──────── Given data ────────

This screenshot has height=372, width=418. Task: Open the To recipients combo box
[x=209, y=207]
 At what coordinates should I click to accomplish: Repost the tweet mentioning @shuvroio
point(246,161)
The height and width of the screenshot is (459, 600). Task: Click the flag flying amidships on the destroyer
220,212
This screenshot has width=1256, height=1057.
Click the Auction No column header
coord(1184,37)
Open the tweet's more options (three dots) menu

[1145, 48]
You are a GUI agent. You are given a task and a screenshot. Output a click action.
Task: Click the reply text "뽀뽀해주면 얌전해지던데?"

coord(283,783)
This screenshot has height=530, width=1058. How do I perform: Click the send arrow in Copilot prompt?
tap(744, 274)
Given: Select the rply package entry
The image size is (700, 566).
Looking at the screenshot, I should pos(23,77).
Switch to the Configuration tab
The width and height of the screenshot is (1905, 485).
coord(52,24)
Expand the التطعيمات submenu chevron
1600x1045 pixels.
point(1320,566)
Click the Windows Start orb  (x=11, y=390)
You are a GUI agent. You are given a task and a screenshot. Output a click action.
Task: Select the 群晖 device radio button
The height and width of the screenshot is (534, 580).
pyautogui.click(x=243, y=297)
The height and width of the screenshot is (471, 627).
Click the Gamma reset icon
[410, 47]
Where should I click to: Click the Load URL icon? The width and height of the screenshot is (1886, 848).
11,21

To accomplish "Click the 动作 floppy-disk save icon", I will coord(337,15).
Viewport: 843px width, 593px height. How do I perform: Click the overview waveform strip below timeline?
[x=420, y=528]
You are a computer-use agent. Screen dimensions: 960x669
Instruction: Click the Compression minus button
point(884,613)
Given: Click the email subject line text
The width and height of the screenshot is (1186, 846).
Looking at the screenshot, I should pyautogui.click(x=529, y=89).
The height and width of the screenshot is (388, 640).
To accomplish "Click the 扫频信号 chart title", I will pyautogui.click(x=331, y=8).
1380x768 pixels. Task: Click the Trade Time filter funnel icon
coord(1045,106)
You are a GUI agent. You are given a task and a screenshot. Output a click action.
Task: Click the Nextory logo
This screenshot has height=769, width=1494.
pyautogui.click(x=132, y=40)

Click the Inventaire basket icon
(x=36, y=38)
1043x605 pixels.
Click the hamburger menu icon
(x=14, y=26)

────────

__What to do__. Search the data above for the string "Select" and copy each line that has it.

__Solution for this problem__.
Given: Select the rply package entry
Task: Select the 群晖 device radio button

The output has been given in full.